Liz Dunphy: Cork hit again by horror of family murder-suicide

The bodies of the Hawe family arrive at the Church of St. Mary in Castlerahan in County Cavan. Picture: RollingNews.ie
Cork county has been hit yet again by the horror of a family murder-suicide.
More than 30 murder-suicide cases have been recorded in Ireland since 2000, and at least 146 people, mostly women and children, have been killed in their own home or by family or partners since 2000.
The deaths of Clodagh Hawe and her three sons at the hands of her husband Alan in 2016 prompted the establishment of a review into familicide and domestic homicide last year, in order to improve the State’s recording of and response to these tragic crimes.
Many of these cases have tragically occurred in Co Cork in recent years.
Two-year-old Ella and six-year-old Zoe Butler were killed by their father John, who then took his own life in Ballycotton, Co Cork, on November 16, 2010. Since their deaths, their mother Úna has campaigned for reform of the Mental Health Act 2001 so that family members can be involved in their loved one's treatment for mental ill-health.
Mr Butler had been receiving treatment for depression before their deaths and Ms Butler believes that her children would still be alive today if she had been informed of and involved in her husband’s care.

Her daughters are believed to have died from strangulation or asphyxiation.
Zoe was wearing her school clothes when she was found side by side with her little sister in a front room of the family bungalow.
Mr Butler, 41, a construction worker who had been unemployed for more than one year before the deaths, had doused himself in petrol before crashing his Toyota Yaris into a ditch on the Shanagarry-Ballycotton road. The car exploded into flames.
In another tragic case, Valerie Greaney, 49, was fatally stabbed by her husband Michael Greaney, 53, at their home in Cobh, Co Cork, in December 2014.
He also stabbed their daughter Michelle before kissing her forehead and asking her to look after her dying mother, before killing himself.
Mr Greaney, a naval service veteran, had been admitted to the Central Mental Hospital (CMH) in Dublin after attempting to kill a teenager and take his own life in 2013 but was released from full-time residential care after just six weeks.

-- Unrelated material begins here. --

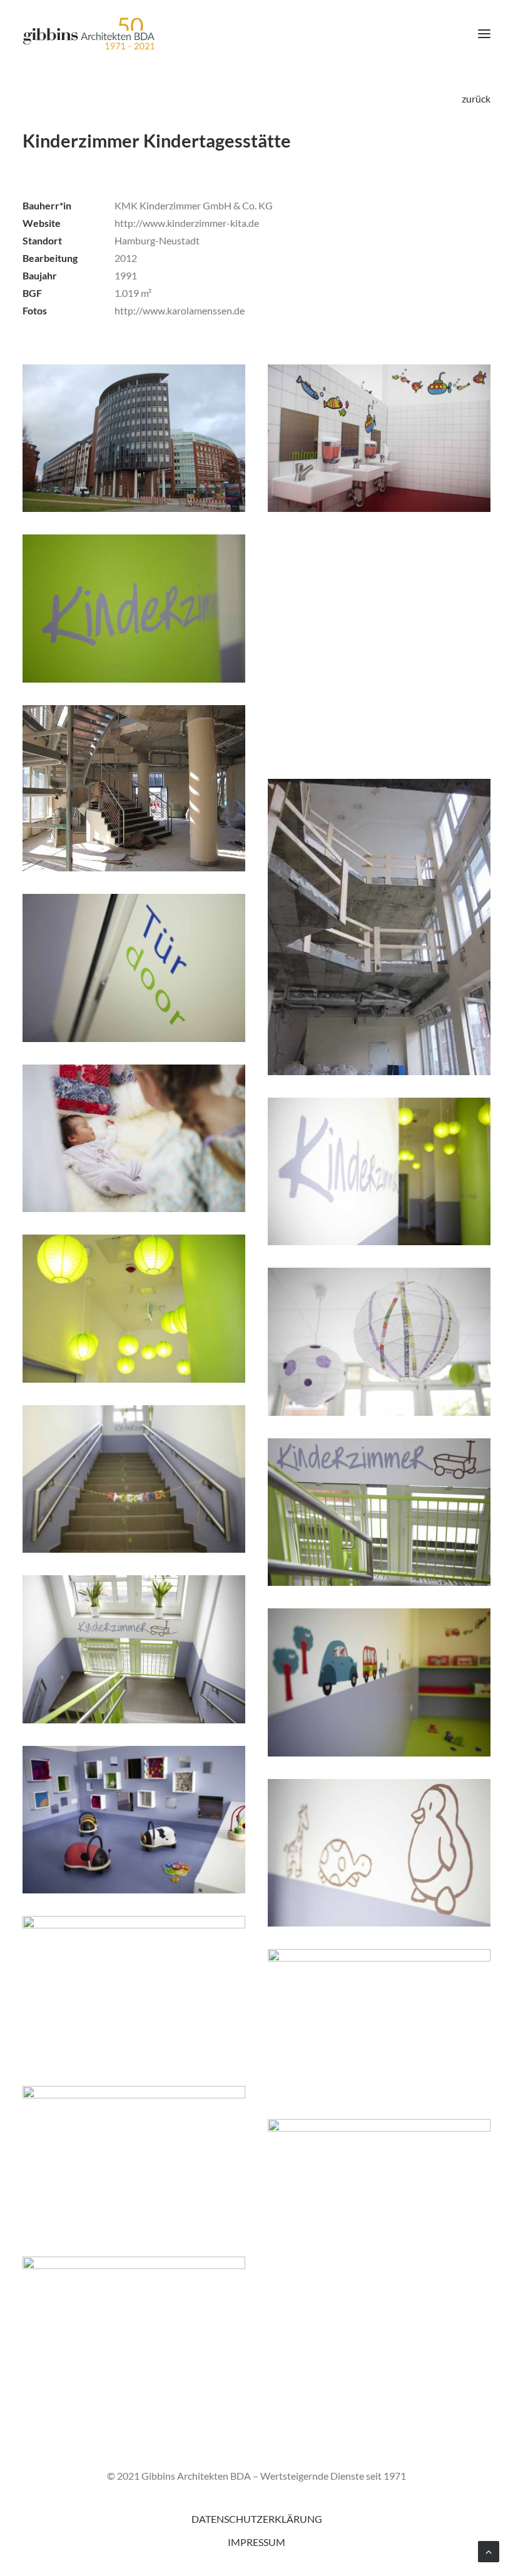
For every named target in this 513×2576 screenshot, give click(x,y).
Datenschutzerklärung (256, 2519)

His brother Kevin Greaney previously told the
that there had been “obvious failures in his treatment regime” and he should have been kept for longer in residential care.“I have absolutely no doubt that Michael’s death and the tragedy that happened was a direct result of the chronic underfunding of Ireland’s mental health system for years,” said Mr Greaney.
“These kinds of tragedies will keep happening until we learn lessons and put proper systems and resources in place.”
Tragedy hit another Cork town, Charleville, when nine-year-old brothers Paddy and Thomas were killed by their brother Jonathan O'Driscoll — who was being treated for severe psychosis — before he took his own life on September 4, 2014.
Jonathan had collected his four brothers from school and creche while his parents were collecting a present for the twins’ birthday that afternoon.
However, as the twins were changing out of their school clothes in their bedrooms a short time later, he attacked them, stabbing them more than 40 times.
Jonathan, 21, then took his own life on the banks of the Awbeg river in nearby Buttevant.
An inquest into the deaths later heard that a relationship break-up, a close cousin's suicide, his search for information about his birth family, and concerns over a pending court appearance linked to a minor road traffic offence sent Jonathan spiralling into depression.
Although he had engaged with mental health services he stopped taking his medication days before the murder-suicide.
And in March 2013, three-year-old Clarissa McCarthy was murdered by her father, West Cork farmer Martin McCarthy, 50, who then killed himself.
He left a suicide note in the family farm in Ballydehob for his wife, Rebecca Bailey-Cejnar, the child's mother, saying he feared she would take their daughter back to her native California as the marriage was falling apart.
Mr McCarthy drowned his young daughter and then killed himself at the beach near their home.
He was buried holding Clarissa in his arms in a single coffin.